Leading agricultural equipment makers are mainly headquartered in mature economies in Western Europe, the US or Japan. These companies design and market extensive product ranges (from premium agricultural machinery to supporting activities) on a global basis. Emerging market firms have joined the market but have primarily focused on low-priced volume sales. […]
Companies analysed in the report include: John Deere, CNH, Kubota, Agco, Claas, Mahindra & Mahindra, SDF, Bucher/Kuhn, Iseki, First Tractor and Buhler.

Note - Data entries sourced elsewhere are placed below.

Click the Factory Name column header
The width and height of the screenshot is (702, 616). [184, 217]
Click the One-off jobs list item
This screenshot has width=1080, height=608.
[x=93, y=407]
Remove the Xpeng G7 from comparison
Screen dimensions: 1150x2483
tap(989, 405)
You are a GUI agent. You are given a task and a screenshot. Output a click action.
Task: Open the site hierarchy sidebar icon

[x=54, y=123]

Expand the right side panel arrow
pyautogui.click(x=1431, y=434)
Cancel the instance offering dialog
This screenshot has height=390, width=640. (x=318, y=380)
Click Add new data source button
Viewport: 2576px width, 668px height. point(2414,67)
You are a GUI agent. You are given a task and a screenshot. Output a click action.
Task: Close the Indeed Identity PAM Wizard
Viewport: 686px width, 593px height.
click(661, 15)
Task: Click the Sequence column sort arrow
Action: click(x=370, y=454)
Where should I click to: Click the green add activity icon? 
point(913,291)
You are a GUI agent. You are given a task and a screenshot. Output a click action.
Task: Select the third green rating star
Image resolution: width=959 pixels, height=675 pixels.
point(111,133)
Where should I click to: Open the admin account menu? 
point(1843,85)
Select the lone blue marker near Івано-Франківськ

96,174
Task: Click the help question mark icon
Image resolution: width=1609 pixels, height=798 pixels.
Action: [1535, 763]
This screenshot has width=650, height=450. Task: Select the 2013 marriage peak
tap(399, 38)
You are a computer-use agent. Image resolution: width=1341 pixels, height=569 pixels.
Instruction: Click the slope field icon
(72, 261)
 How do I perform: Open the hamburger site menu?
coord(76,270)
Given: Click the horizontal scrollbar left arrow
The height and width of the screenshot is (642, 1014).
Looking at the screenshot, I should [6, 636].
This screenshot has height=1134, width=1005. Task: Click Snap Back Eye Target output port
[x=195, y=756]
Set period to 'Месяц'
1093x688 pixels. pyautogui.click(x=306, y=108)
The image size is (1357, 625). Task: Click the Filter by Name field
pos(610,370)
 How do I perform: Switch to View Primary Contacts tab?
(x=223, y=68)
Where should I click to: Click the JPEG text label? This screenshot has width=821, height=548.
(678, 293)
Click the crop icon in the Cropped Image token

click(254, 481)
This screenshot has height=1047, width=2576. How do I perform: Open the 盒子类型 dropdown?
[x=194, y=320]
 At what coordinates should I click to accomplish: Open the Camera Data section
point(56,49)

- How intense is competition?
The competitive intensity of the agricultural machinery industry is moderate. Global industry consolidation seen since the 1980s has resulted in the dominance of a handful of full-range multinational companies. Besides cashing in on developed market demand, global players with huge financial clout have been expanding in emerging markets via acquisitions and new dealership openings, on top of expanding local production capacities. Although they face competition from small, local players, global agricultural equipment manufacturers are unmatched in terms of technological product features. Nonetheless it is true that local players (such as First Tractor in China, Mahindra in India, and Agrale in Brazil, etc.) boast a much denser distribution network, therefore managing to capture the bulk of demand in basic market segments. [...]
- What are the main markets?
Demand varies according to regional specificities such as farm income levels, the size of farms, climate conditions, arable land surface as well as planted crops, among other things. In developed countries, demand is for large, state-of-the-art equipment whereas in developing countries demand revolves around more basic machinery. [...]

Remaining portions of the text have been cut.